Yes, you may be right, but I’ll do one step at a time and see what happens.

Actually, I’ve been wondering why I should microstep at all? I know it makes the motion smoother, but reduces torque. Resonance is the usual advantage, but I don’t know if I’ll encounter that or not.

Without microstepping, I’d still have 283 steps/mm in Z and 10 steps/mm in X and Y. Given the flex of the MPCNC the 0.1mm accuracy should be fine.

I would leave the microstepping on X, Y.

When microstepping, you’re getting very similar torque, and when you land on the full steps, it is exactly the same, so it really doesn’t have much impact. But on the XY, you will definitely notice the difference on a sweeping curve and in that 0.1mm, you’ll be instantly accelerating and then stopping.

OK, fair enough. Like I said, one thing at a time. I’ll try the 1/16 stepping now.

You were 100% correct! 1/16 stepping did not quite get me there. I can now handle F450 safely on the Z axis. Generally all the motions are better and the motors sound good. They have nice clear emissions, until they miss then you can hear clicking and snapping in the tones.

F475 mostly works, F480 doesn’t.

So, after supper, it’s 1/8 stepping!!

Well, changing the stepping rate isn’t going to do it. 1/8 stepping was worse than 1/16. I’ve gone back to 1/16 now.
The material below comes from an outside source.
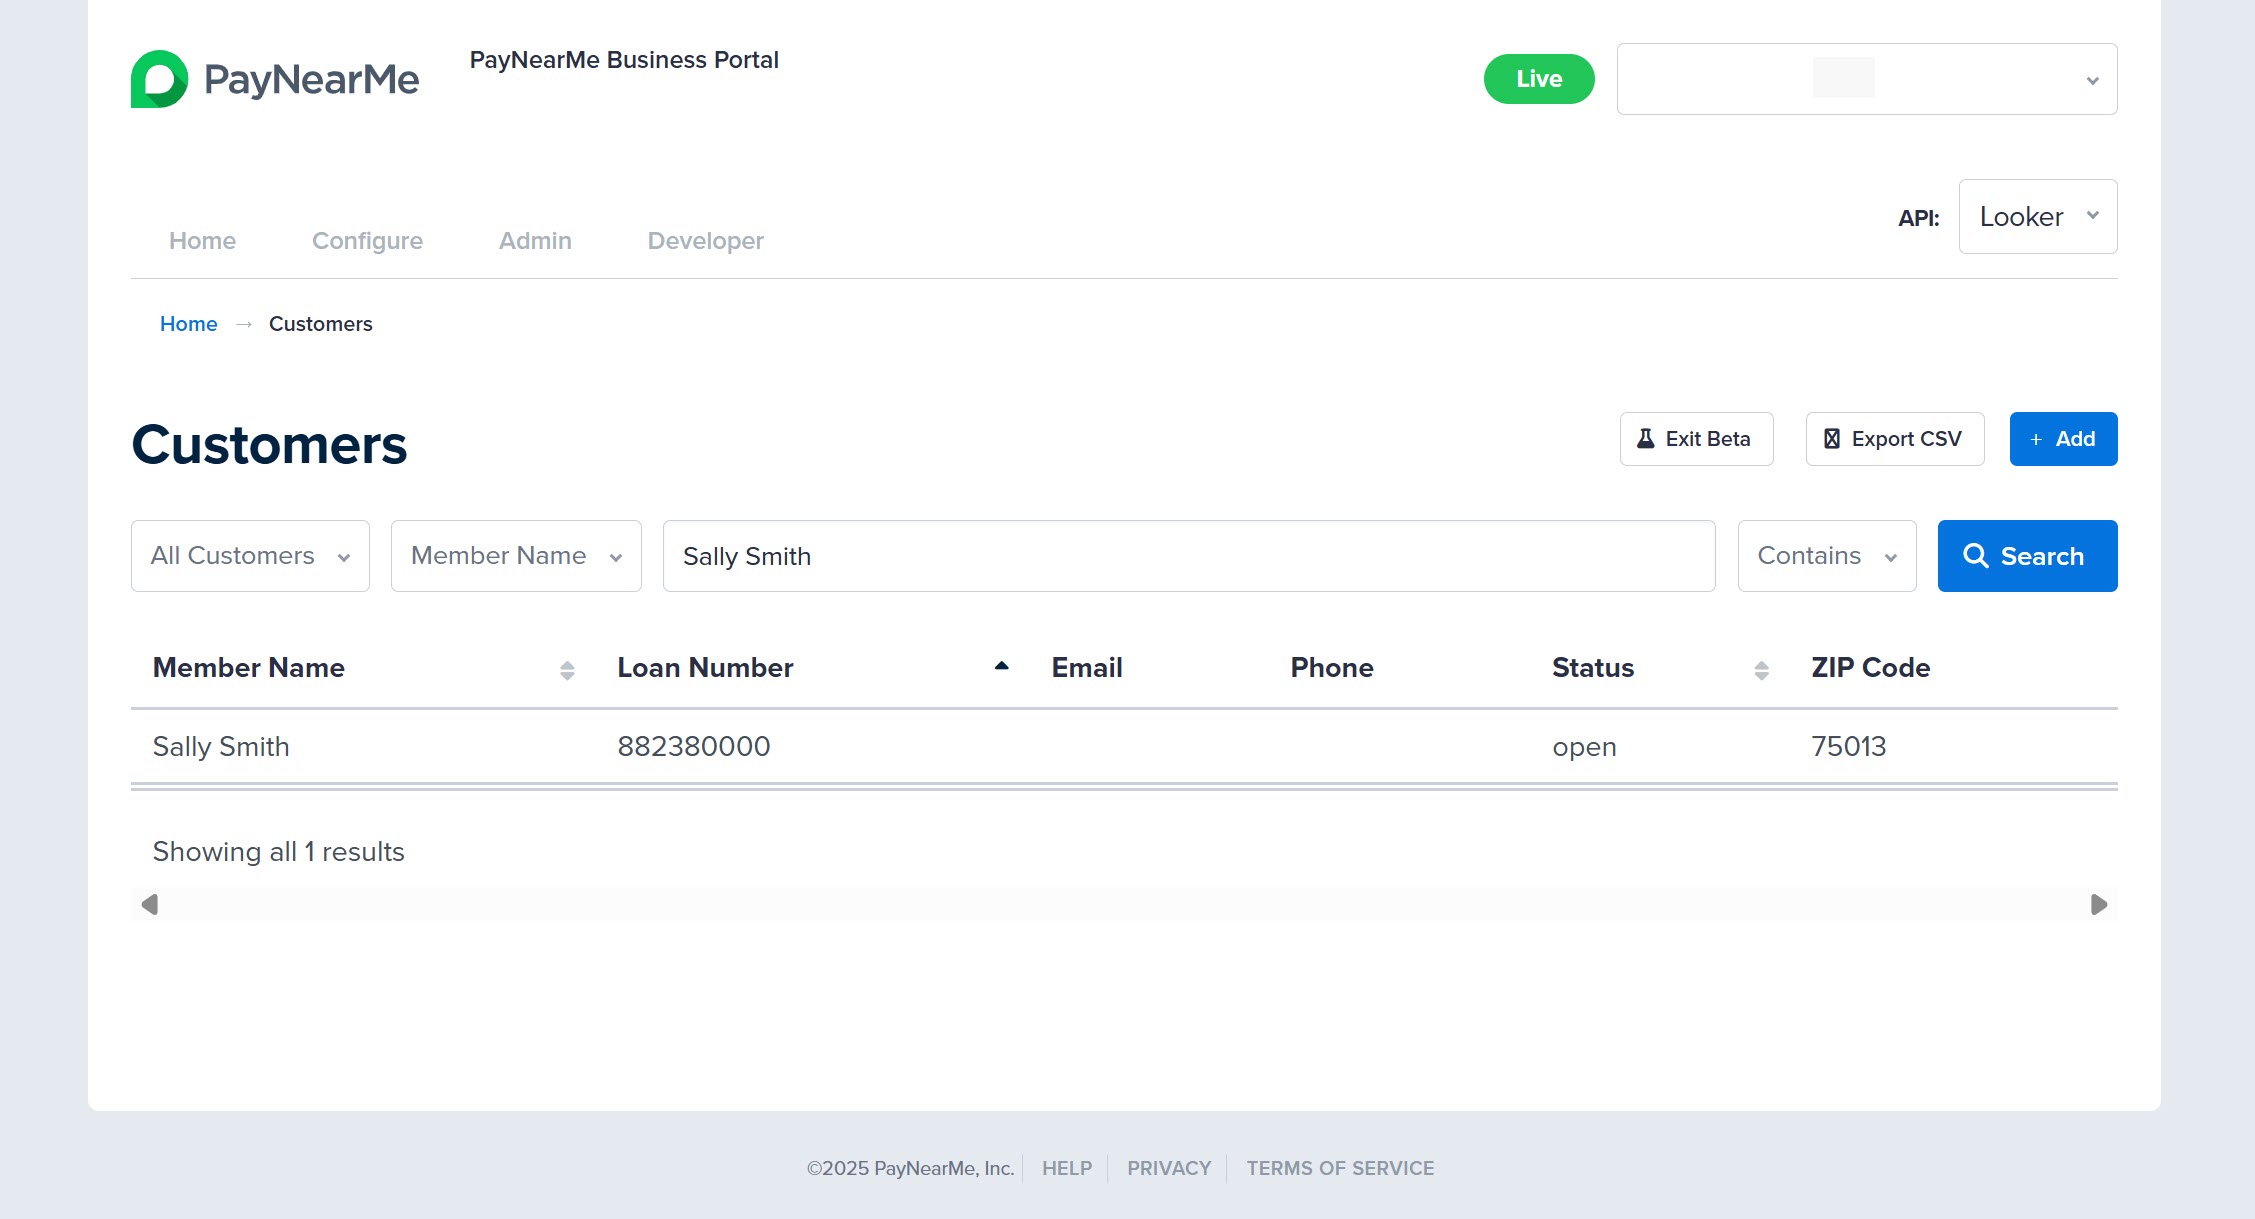Click the Sally Smith search text field
This screenshot has width=2255, height=1219.
coord(1188,556)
I found that 450 mm/min was not 100% reliable. I’m down to 425 now. I might not be able to maintain that once the router is loaded.

So that got the microstepping out of the way. I guess the voltage is the next step as you said; however, since that requires two power supplies and mods to the RAMPS board, I may try to live with whatever I get for awhile.

I understand that you have to remove D1 from RAMPS to go over 12V. I don’t know if that is the only change–other than adding the power supply for the Arduino.